* Task goal *
Both ends included, set down the lines from the line containing "Task: Click the Cloudflare cloud logo icon" through the last line of the records below, without pictures.

* Extracted information *
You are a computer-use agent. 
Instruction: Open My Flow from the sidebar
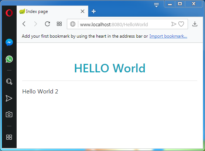click(9, 98)

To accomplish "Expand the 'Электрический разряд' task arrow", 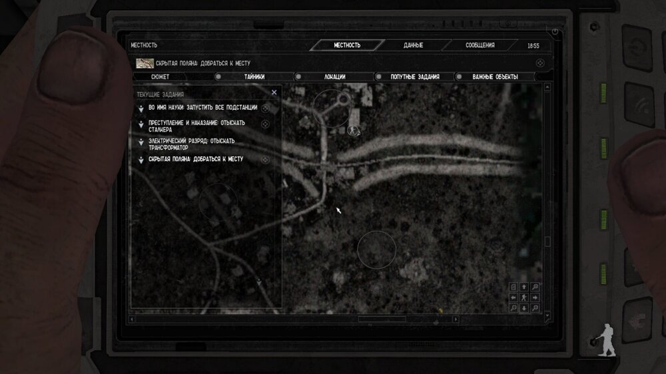I will pos(141,143).
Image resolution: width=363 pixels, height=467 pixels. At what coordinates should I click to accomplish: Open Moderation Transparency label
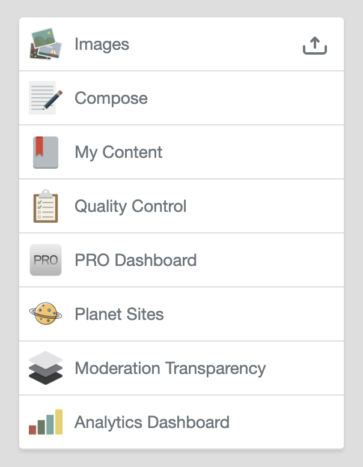(170, 368)
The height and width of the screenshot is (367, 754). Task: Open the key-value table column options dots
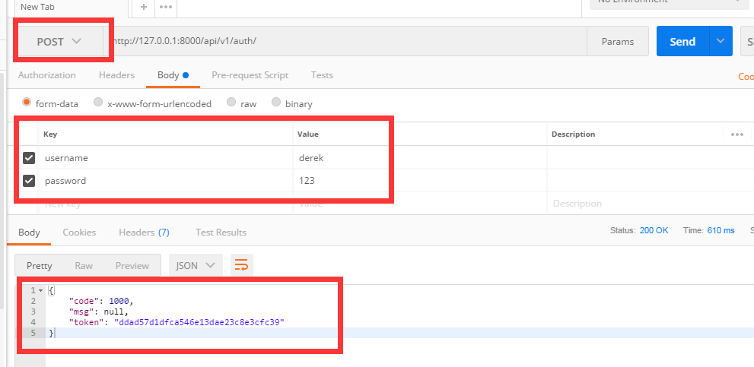click(x=737, y=134)
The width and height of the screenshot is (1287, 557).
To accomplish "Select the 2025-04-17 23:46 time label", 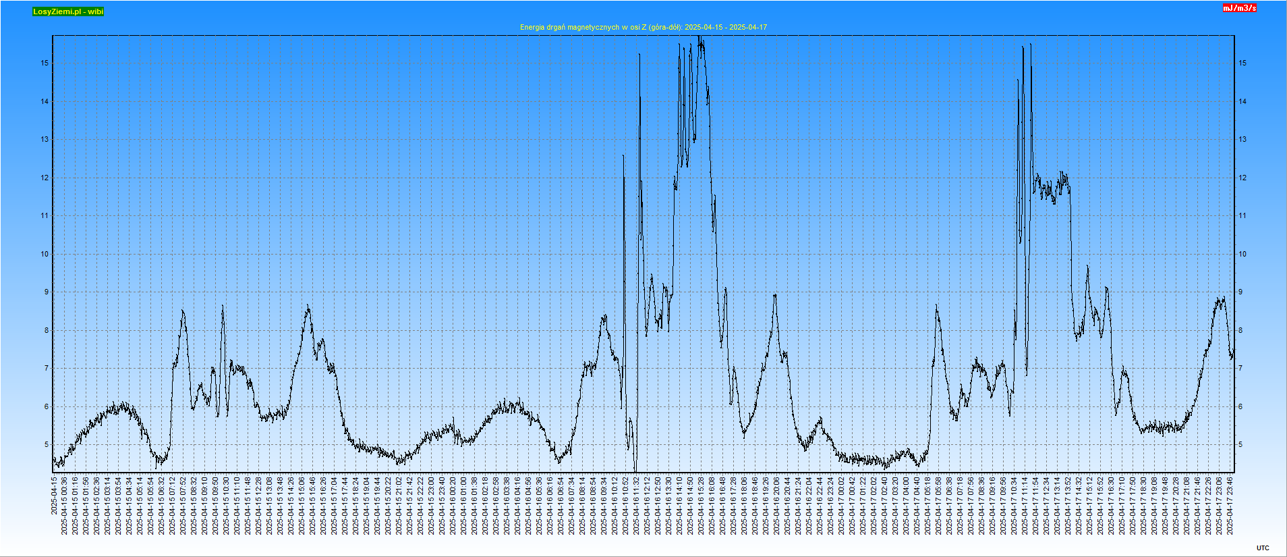I will pyautogui.click(x=1230, y=506).
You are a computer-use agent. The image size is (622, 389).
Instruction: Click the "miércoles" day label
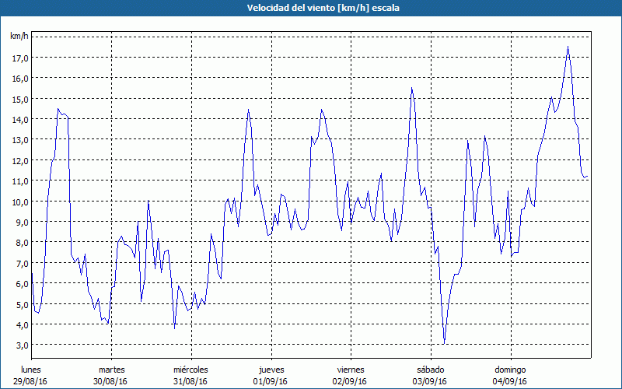(190, 370)
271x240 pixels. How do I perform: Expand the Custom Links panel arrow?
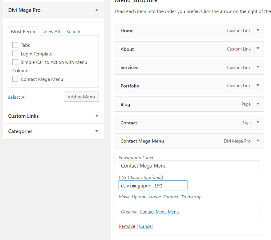(x=97, y=116)
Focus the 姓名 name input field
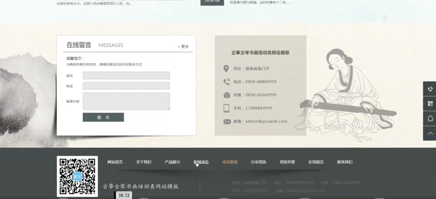Image resolution: width=436 pixels, height=199 pixels. pyautogui.click(x=126, y=75)
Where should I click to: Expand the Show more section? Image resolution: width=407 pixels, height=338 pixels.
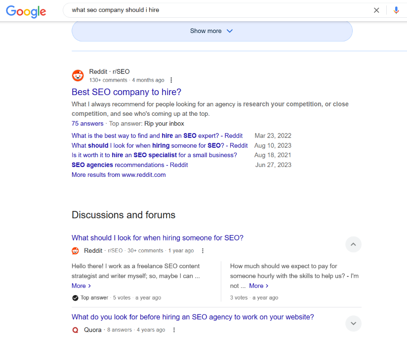212,31
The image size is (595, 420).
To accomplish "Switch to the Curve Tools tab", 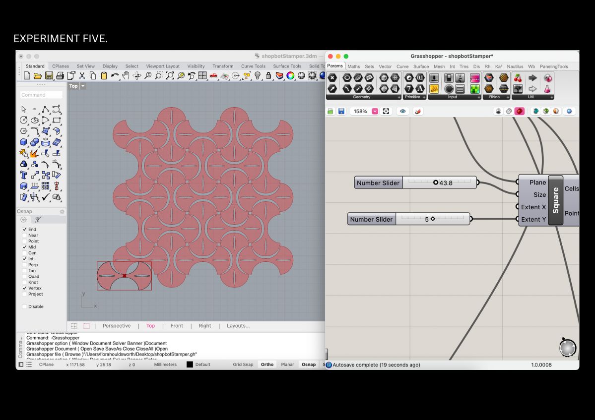I will [253, 66].
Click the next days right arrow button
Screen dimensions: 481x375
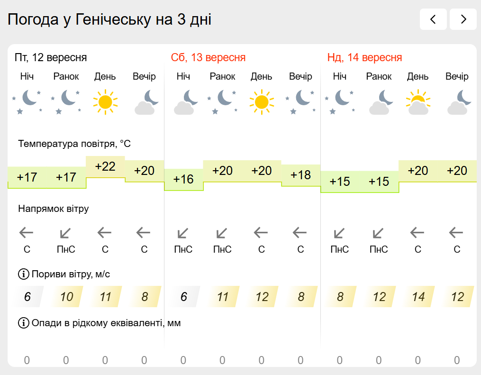point(463,19)
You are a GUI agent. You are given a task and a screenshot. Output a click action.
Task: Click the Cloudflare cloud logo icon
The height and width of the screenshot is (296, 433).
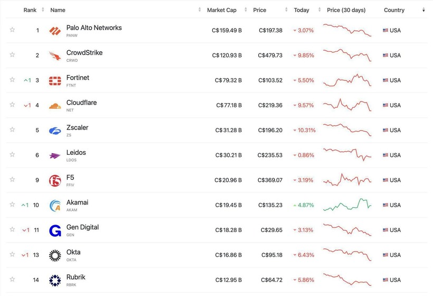tap(55, 106)
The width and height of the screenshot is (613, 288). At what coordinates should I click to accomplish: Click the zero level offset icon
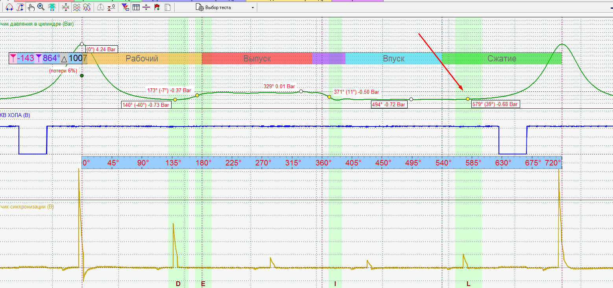click(111, 7)
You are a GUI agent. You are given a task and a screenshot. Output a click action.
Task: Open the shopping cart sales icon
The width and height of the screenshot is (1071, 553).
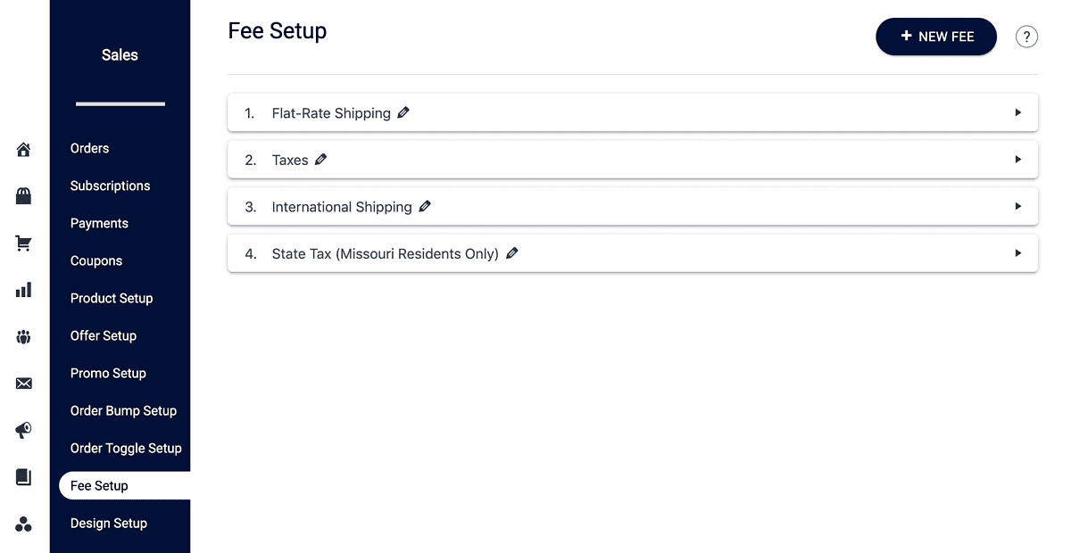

* Task result *
Task: Click the Cloudflare cloud logo icon
The height and width of the screenshot is (296, 433).
tap(55, 106)
The width and height of the screenshot is (613, 288). At what coordinates should I click to accomplish: Click the zero level offset icon
click(111, 7)
You are a GUI agent. You are given a task and a screenshot. Output a click action.
Task: Open the shopping cart sales icon
The width and height of the screenshot is (1071, 553).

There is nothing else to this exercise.